Pick every line with "will" from the material below.

>>>>>

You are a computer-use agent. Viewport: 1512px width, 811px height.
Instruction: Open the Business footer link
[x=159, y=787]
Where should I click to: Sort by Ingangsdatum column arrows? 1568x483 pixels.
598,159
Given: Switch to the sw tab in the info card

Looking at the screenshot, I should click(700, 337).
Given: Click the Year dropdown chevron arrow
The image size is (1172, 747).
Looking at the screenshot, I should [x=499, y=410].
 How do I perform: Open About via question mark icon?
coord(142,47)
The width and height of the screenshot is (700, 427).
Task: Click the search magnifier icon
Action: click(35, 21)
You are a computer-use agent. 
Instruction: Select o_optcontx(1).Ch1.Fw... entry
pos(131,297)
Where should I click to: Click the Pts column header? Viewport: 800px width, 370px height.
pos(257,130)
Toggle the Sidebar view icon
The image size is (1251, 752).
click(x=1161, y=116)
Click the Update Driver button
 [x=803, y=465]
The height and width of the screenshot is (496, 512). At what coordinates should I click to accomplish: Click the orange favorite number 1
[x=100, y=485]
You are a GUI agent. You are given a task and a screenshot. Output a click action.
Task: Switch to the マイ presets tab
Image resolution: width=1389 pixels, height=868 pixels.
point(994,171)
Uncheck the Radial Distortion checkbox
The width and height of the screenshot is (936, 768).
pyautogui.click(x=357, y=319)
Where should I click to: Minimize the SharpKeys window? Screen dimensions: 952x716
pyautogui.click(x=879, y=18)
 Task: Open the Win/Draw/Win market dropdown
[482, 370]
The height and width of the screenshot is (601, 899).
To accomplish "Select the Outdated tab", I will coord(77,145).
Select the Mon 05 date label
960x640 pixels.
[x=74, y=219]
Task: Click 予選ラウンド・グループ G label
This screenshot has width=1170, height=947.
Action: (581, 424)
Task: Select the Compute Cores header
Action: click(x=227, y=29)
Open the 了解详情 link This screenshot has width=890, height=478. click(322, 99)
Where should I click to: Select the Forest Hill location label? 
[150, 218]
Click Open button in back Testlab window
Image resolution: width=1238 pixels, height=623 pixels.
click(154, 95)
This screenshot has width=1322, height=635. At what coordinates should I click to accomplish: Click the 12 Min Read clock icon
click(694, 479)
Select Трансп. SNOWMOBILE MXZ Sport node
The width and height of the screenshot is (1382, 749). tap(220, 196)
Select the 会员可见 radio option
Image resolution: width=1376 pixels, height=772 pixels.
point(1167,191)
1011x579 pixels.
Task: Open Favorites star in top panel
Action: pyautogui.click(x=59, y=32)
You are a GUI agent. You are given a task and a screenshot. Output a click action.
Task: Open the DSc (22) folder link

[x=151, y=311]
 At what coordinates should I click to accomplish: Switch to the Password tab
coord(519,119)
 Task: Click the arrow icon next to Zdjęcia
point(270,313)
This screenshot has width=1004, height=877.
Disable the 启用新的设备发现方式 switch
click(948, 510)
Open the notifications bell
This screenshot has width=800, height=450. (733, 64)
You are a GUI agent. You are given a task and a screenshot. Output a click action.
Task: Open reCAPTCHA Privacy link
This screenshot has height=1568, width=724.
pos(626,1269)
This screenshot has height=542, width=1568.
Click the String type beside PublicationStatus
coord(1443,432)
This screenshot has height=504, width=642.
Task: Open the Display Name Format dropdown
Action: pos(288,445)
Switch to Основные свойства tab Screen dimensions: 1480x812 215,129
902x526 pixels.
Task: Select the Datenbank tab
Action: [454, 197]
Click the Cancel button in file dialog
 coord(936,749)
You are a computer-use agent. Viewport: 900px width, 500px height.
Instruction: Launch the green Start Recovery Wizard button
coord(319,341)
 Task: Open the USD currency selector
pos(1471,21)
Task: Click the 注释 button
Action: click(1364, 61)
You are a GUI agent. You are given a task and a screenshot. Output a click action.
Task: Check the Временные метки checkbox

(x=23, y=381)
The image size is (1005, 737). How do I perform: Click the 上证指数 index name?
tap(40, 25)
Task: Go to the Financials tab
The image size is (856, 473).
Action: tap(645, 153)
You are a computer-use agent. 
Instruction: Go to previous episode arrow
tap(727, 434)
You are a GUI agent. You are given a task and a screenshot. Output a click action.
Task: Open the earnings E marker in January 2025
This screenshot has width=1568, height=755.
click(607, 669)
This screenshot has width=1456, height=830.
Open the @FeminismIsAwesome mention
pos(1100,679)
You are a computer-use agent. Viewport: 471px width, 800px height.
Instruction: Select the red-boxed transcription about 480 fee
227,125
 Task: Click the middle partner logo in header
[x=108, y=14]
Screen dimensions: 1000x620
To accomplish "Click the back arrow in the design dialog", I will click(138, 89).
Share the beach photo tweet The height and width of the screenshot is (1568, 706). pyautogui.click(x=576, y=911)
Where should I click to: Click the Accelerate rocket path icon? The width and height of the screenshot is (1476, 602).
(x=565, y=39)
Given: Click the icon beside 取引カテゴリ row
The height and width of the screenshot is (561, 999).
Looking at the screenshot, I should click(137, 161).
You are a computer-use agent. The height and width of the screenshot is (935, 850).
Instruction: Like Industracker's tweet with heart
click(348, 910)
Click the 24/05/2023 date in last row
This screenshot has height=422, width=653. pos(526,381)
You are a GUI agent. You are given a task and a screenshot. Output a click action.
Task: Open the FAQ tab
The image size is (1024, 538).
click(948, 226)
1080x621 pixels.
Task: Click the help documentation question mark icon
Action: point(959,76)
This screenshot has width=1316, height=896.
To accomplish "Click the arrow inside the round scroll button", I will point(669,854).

<<<<<

Response box
To accomplish "Select the Outdated tab", I will coord(77,145).
To accomplish "Click the back arrow in the design dialog", I will click(138, 89).
To accomplish "Click the arrow inside the round scroll button", I will point(669,854).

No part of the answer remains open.